Distributed version control for HUGE projects - is it feasible?

views:

482

answers:

+9 Q:

Distributed version control for HUGE projects - is it feasible?

We're pretty happy with SVN right now, but Joel's tutorial intrigued me. So I was wondering - would it be feasible in our situation too?

The thing is - our SVN repository is HUGE. The software itself has a 15 years old legacy and has survived several different source control systems already. There are over 68,000 revisions (changesets), the source itself takes up over 100MB and I cant even begin to guess how many GB the whole repository consumes.

The problem then is simple - a clone of the whole repository would probably take ages to make, and would consume far more space on the drive that is remotely sane. And since the very point of distributed version control is to have a as many repositories as needed, I'm starting to get doubts.

How does Mercurial (or any other distributed version control) deal with this? Or are they unusable for such huge projects?

Added: To clarify - the whole thing is one monolithic beast of a project which compiles to a single .EXE and cannot be split up.

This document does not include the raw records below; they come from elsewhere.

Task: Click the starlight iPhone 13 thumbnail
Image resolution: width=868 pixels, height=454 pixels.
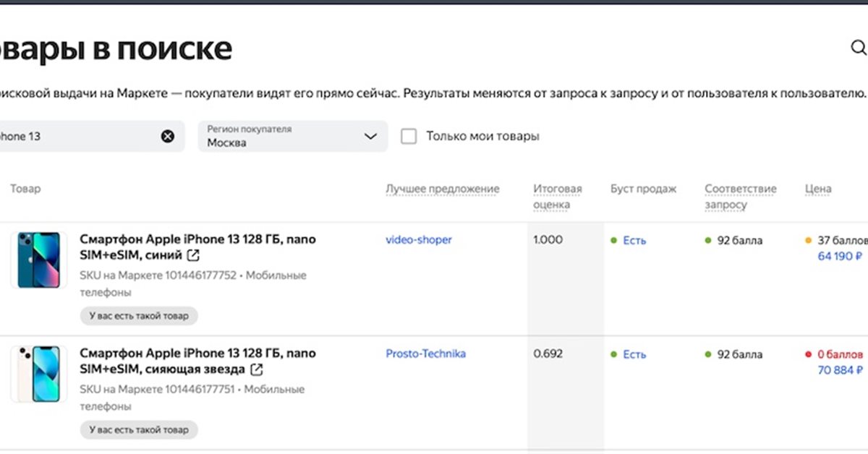Action: 39,374
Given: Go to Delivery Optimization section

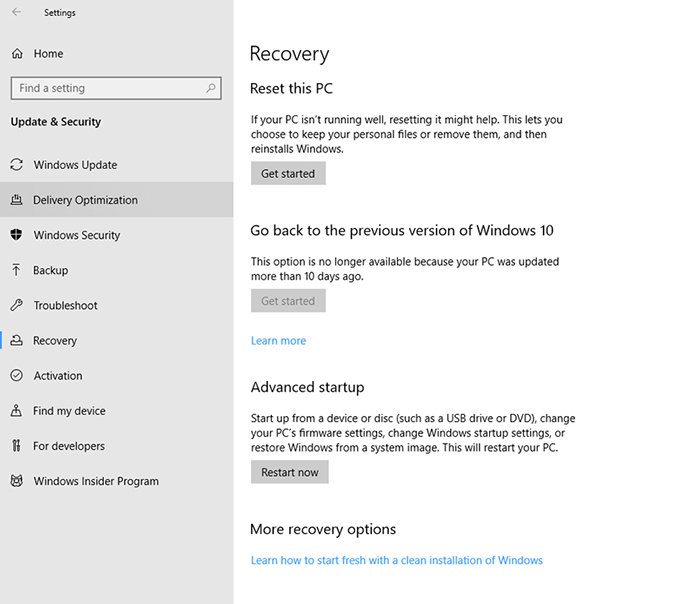Looking at the screenshot, I should [x=85, y=200].
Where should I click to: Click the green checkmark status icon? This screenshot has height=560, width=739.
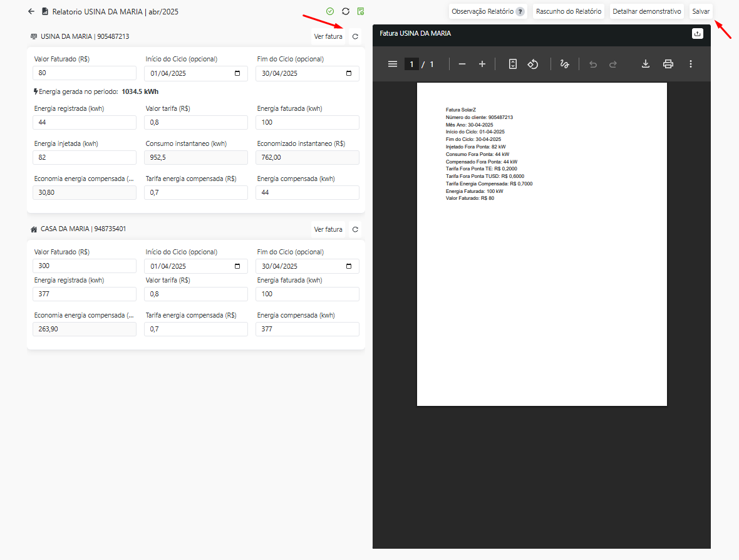[x=330, y=11]
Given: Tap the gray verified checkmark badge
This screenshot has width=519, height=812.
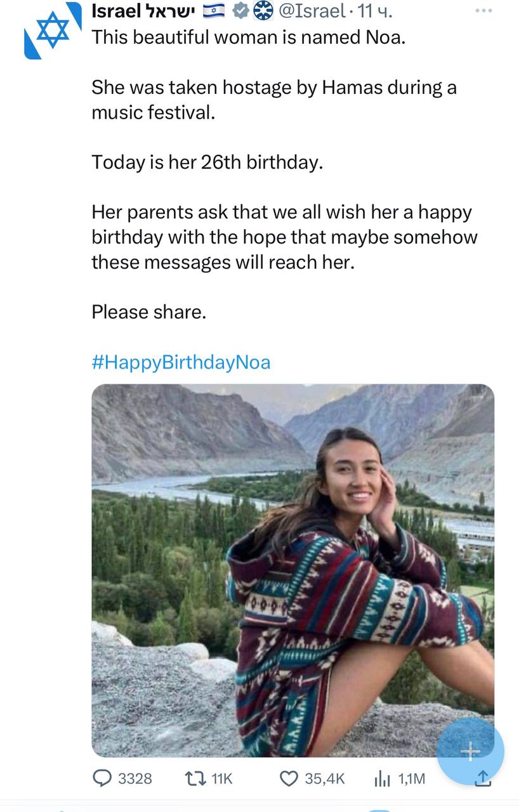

Added 2: Second thought - The Linux kernel repository uses git and is probably an order of magnitude or two bigger than mine. So how do they make it work?

+1 A:

You'd split your one huge repository into lots of smaller repositories, each for each module in your old repo. That way people would simply hold as repositories whatever SVN projects they would have had before. Not much more space required than before.

Epaga 2010-03-19 10:09:56

No, the whole thing is one huge project that compiles to one .EXE. Yes, it's a monolithic beast.

Vilx- 2010-03-19 10:11:10

No, does not work. You dont want anything that requires signiciant storage on client side then. If you get that large (by toring fo rexample images etc.), the storage requires more than a normal workstation has anyway to be efficient.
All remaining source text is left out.